Chances for a deal on NAFTA look to be lower after G-7 meeting

Key Points
  • With U.S.-Canada relations at a low, a deal on NAFTA looks even more uncertain.
  • Some strategists say an agreement is still possible but it's unlikely to be reached until next year.
President Donald Trump (L) gives a thumbs up to the media as he is greeted by Prime Minister of Canada Justin Trudeau during the G7 official welcome at Le Manoir Richelieu on day one of the G7 meeting on June 8, 2018 in Quebec City, Canada.
Leon Neal | Getty Images

With U.S.-Canada relations at a low after G-7, the risks are rising that the U.S., Canada and Mexico will be unable to strike a deal to revamp the North American Free Trade Agreement.

Analysts say the outcome is difficult to predict, with talks entering a natural time for a lull in the weeks ahead of the Mexican election July 1.

"The atmospherics between the three countries are terrible right now," said Jonathan Lieber, principle in economics and statistics at PWC.

"Even before this weekend, with the introduction of steel and aluminum tariffs on Canada and Mexico, I think that was a very bad sign for the future of the deal," he said. "They're still really apart on fundamental issues." Lieber said a deal this year is unlikely altogether because it would be difficult to get it before Congress in time.

"I think they are at a stalled point. Publicly, they mention they are still working at a technical level, but the conversation is toned down, to say the least," said Juan Carlos Hartasanchez, Albright Stonebridge Group senior director.

"I think what we've seen not only from the prime minister of Canada but the foreign minister would indicate Canada's much stronger position for negotiation," he said. "Mexico will need to resist the temptation to start negotiations bilaterally.
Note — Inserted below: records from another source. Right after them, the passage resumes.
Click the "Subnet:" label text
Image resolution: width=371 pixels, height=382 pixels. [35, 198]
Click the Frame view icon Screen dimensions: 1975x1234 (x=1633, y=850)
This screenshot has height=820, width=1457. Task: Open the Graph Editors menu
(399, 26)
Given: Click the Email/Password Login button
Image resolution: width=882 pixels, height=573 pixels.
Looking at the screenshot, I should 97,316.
That's what the U.S. would want. It would seem the path of least resistance to get an agreement, but they will lose a lot of negotiating power if they go at it independently without the support of Canada."

President Donald Trump refused to sign a G-7 communique Saturday after he initially was going to do so. He said Canadian Prime Minister Justin Trudeau made false statements at a news conference, where Trudeau said Canada was going to take retaliatory action against U.S. tariffs. Top White House economic advisor Larry Kudlow said Sunday that Trump felt betrayed by Trudeau, saying the prime minister's comments were for domestic political consumption and he "stabbed us in the back."
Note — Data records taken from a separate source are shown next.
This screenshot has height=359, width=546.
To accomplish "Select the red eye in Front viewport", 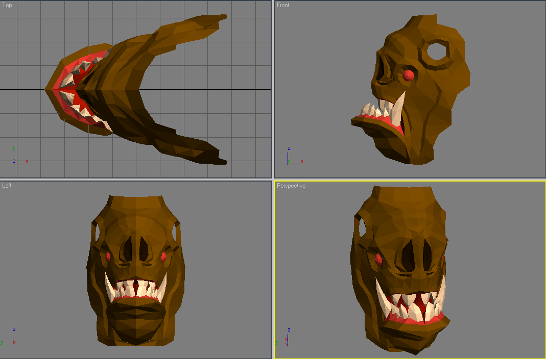I will click(408, 75).
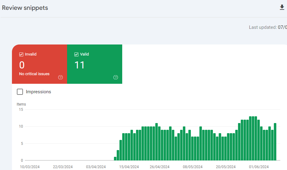Select the green Valid count card

95,64
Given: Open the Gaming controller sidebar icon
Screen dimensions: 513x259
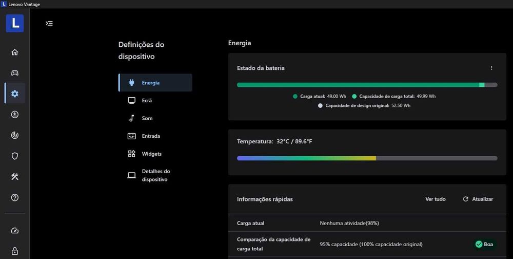Looking at the screenshot, I should [x=15, y=73].
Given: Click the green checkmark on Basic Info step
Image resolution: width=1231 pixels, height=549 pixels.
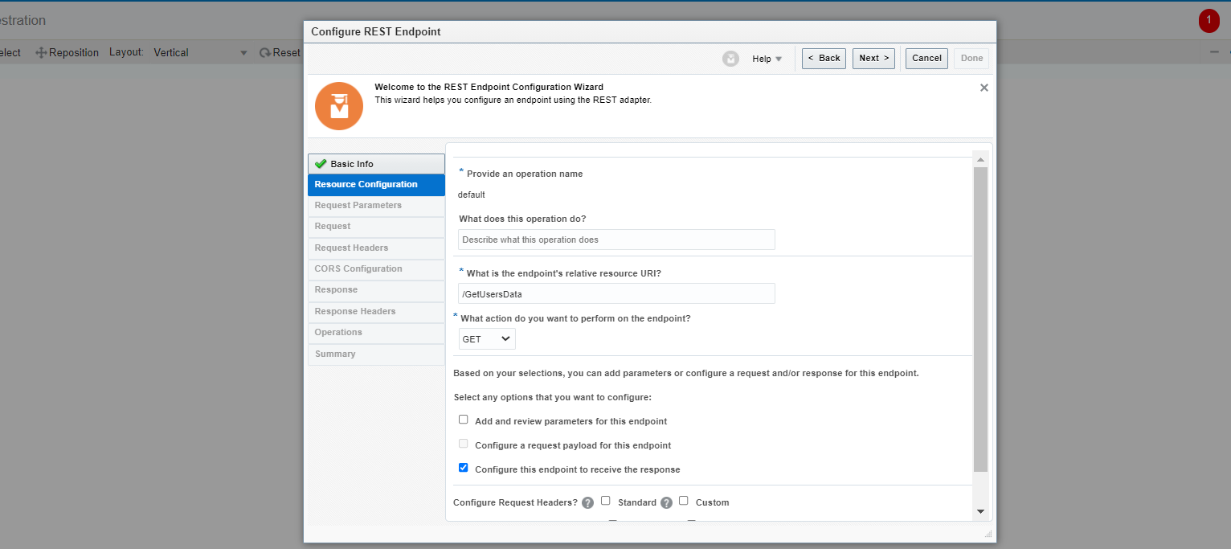Looking at the screenshot, I should (321, 163).
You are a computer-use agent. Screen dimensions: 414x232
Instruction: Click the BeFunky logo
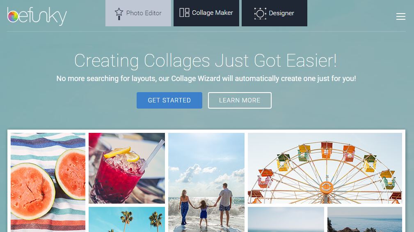click(x=37, y=16)
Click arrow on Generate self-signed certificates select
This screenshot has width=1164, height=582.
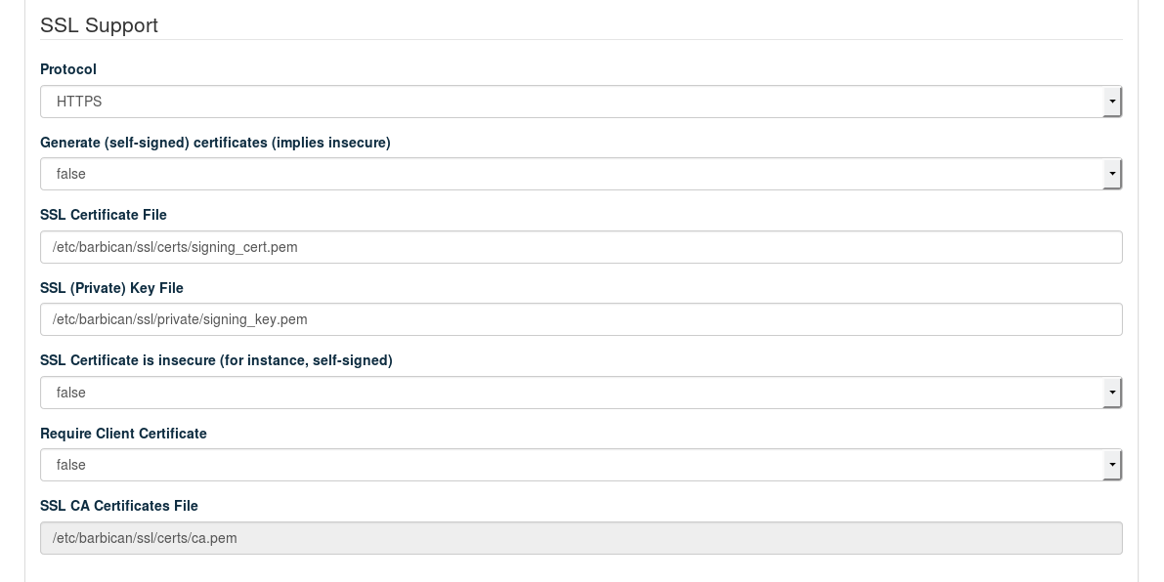pyautogui.click(x=1112, y=174)
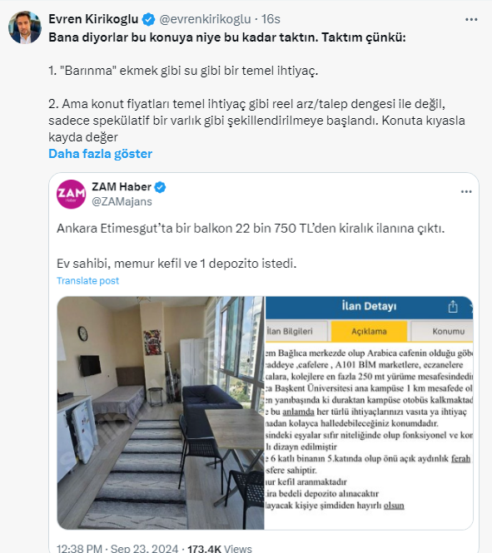Select the Açıklama tab in listing image

(x=369, y=331)
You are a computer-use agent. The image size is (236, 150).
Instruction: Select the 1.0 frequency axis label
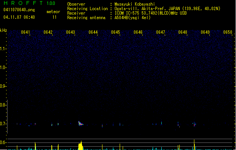point(3,68)
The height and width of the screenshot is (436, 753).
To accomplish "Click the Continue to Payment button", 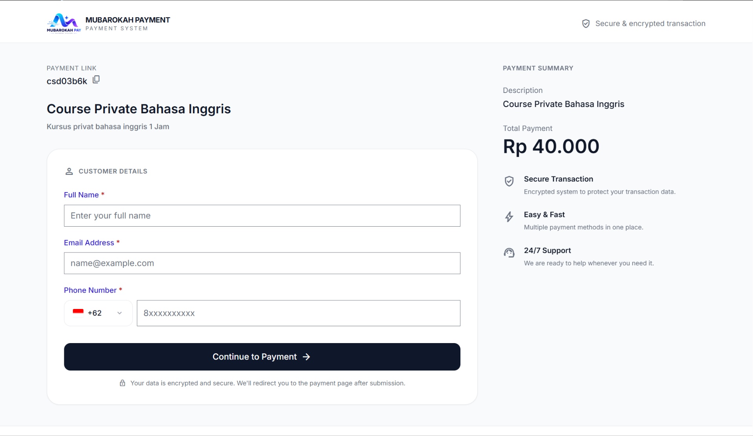I will (262, 357).
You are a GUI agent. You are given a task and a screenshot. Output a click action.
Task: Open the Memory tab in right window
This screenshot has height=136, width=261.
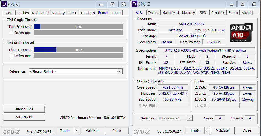click(x=188, y=12)
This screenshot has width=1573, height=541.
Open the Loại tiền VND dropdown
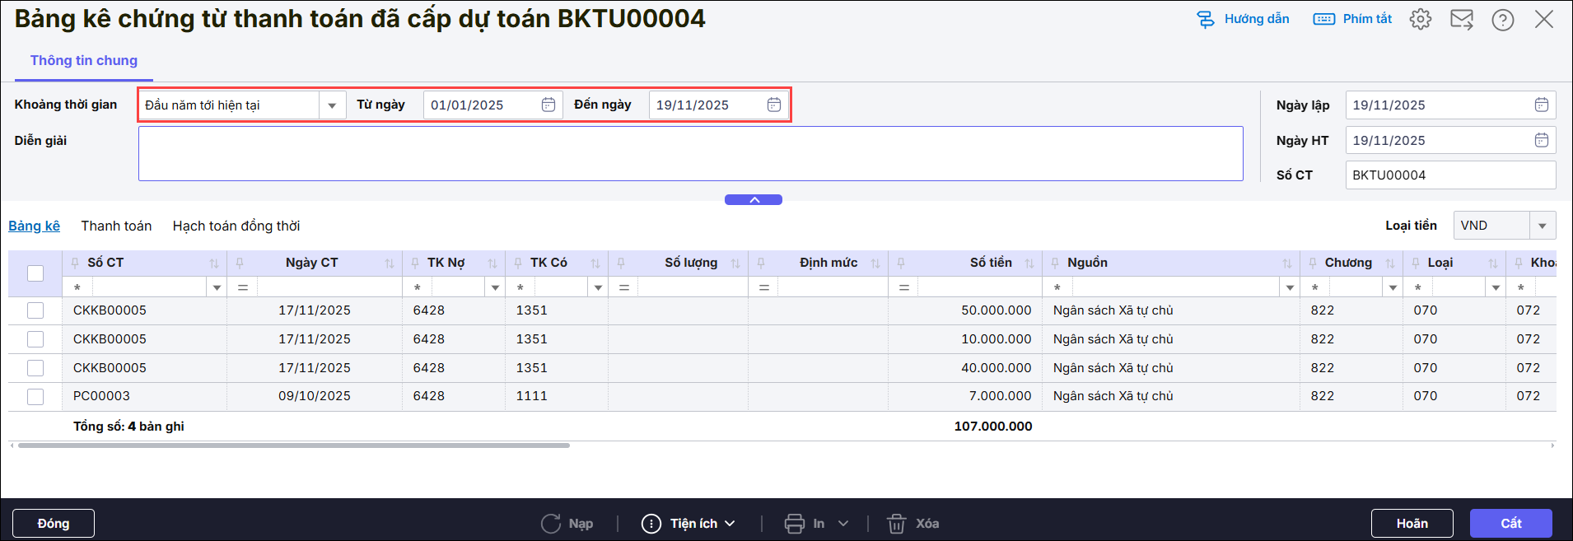point(1542,226)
Alejo Czerwonko, emerging markets strategist at UBS Global Wealth Management's Chief Investment Office, said the weekend developments make it look like a NAFTA resolution could take even longer, creating an atmosphere of uncertainty for corporations that need to plan.

"Ultimately we think the NAFTA standoff will be favorably resolved," he said. But there is political risk in Mexico, and it's part of what's being reflected in the peso, which has been declining. "Some investors might be adjusting to the idea that the Mexican Congress will wind up in the hands of Andrés Manuel Obrado's party and allied parties. The bottom line is that's probably something to do with a less favorable NAFTA outlook."

Leftist candidate Andrés Manuel López Obrado is the frontrunner in the Mexican election, and he would take over the presidency in December. "Ultimately, we think the NAFTA standoff will be favorably resolved. It most likely will not be this year," said Czerwonko.

Risks are also rising that Trump decides to drop out of NAFTA, which would trigger a six-month period before the U.S. could withdraw.

"No Congressional approval required. Because this hasn't happened since 1866 (which is a bit of a ridiculous practical precedence given the changes in economies, etc.), we do not know what would actually happen if this happened: tariffs reset to 1994? U.S. investment to Mexico blocked/unwound? It would be a zero-gravity environment. What is clear is that President Trump can go down this road with a single stroke of a pen and a six-month lag," Cowen analysts said, in a note.

But Hartasanchez says Congress could challenge a withdrawal by the president and that could take months since it could end up facing a court challenge.

There's a lot at stake if Trump does succeed in dropping out of the trade agreement, including the disruption of tightly woven supply chains. The auto industry would be hit hard by an end to NAFTA, and Cowen said other industries that would suffer include apparel and freight transport.

Citigroup economist Dana Peterson said she still sees a 60 percent chance that NAFTA will be successfully renegotiated.

"These trade agreements can be pretty nasty, but in the end they can get done. So I think the thing is what we're seeing in the news is there's still a willingness to talk. The Trump administration has been preoccupied by G-7 over the weekend, and the North Korea summit. NAFTA has been pushed into the background. That kind of good news," Peterson said. "We're also seeing in the news that Mexico is still willing to talk and there may be a convening of the negotiators in early July. That's good news. "

Trade experts also say risk that the Trump administration could find a way to put tariffs on imported cars on national security grounds has become a bigger concern since Trump's G-7 appearance.

"That would be a nuclear bomb," said Hartasanchez.